Striving for even higher quality communication with patients is crucial to inform more structured clinical decision-making. All providers must ask how good the practice system is at dealing with test results. Can it detect overdue and missing results? Can it highlight if serious pathology or significant results are expected? Strong leadership and ambition in commissioning can create better service models.
It is necessary to stretch the limits of the two-week wait. If a GP strongly suspects a patient has cancer, I would suggest that a three-day fast-track would be appropriate. Finally, what are the essential ingredients for improving cancer survival? As ever, they include leadership, measurement and the engagement of front-line clinicians, working with patients and making the best use of information and technology.

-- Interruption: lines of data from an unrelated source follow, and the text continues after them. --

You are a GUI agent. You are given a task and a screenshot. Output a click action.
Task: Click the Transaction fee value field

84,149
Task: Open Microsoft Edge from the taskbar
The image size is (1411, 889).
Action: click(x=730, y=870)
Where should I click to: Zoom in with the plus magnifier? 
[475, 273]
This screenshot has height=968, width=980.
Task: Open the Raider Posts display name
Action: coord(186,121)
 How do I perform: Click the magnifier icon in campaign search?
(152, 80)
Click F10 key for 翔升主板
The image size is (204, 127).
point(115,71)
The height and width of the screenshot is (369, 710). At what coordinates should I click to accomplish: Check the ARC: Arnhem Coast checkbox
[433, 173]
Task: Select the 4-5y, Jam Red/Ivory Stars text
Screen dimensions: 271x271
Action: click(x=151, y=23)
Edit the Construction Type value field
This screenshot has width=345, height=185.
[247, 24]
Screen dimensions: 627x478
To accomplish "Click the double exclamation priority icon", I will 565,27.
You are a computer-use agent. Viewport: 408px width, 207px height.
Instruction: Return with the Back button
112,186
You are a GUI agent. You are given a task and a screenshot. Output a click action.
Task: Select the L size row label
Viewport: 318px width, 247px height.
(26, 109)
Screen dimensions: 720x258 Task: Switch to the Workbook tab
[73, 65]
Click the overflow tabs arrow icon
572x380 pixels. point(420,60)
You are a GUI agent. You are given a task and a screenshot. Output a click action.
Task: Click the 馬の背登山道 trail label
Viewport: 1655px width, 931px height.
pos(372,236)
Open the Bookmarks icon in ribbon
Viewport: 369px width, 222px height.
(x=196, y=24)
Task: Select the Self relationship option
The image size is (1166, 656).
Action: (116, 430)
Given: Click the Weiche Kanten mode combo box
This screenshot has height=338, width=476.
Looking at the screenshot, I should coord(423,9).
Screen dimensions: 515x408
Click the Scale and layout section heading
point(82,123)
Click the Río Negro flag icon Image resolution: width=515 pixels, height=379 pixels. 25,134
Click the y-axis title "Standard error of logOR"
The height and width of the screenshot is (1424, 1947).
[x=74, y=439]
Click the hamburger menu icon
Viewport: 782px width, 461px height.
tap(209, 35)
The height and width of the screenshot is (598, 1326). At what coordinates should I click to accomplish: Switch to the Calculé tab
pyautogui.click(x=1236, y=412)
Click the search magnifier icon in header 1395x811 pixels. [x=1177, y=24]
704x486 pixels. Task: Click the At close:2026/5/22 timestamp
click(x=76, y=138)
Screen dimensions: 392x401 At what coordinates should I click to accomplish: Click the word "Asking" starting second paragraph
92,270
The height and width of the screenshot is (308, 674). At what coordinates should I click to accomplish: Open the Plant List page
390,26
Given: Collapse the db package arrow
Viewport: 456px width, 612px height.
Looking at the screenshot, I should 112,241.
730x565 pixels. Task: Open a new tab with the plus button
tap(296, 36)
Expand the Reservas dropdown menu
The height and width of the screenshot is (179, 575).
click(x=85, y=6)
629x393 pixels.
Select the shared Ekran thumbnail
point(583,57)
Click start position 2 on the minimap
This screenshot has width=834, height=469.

Timing and context are vital in managing this matter aggressively, given current policies, the NHS Next Stage Review, World Class Commissioning, the appraisal and revalidation of doctors, the development of commissioning quality indicators and the accreditation of providers by the Care Quality Commission.
There is a clear national process and leadership is available through the NAEDI. What is needed now is local action. This is not just a matter for primary care, but a wider strategic question for the health economy as a whole.
I would therefore urge all local health communities and leaders to create a process for addressing the question of late diagnosis of cancer and to take concerted action, including the development of better service delivery models.
- Professor Mayur Lakhani is a GP and former chairman of the RCGP. He chairs the National Patient Safety Agency early diagnosis cancer safety subcommittee. The views expressed here are his own
Competing interests: Professor Lakhani is a council member of the RCGP, associate board member of the NHS Institute for Innovation and Improvement, and member of the National Awareness and Early Diagnosis Initiative. He has received project honoraria and expenses from the National Patient Safety Agency and CLIC Sargent
1. DoH. Cancer Reform Strategy. HMSO, London, 2007. (accessed 27 January 2009).
2. Hansen RP, Olesen F, Sorensen HT et al. Socioeconomic patient characteristics predict delay in cancer diagnosis. BMC Health Serv Res 2008; 8: 49.
3. RCGP. In Safer Hands. 2004. (accessed 27 January 2009).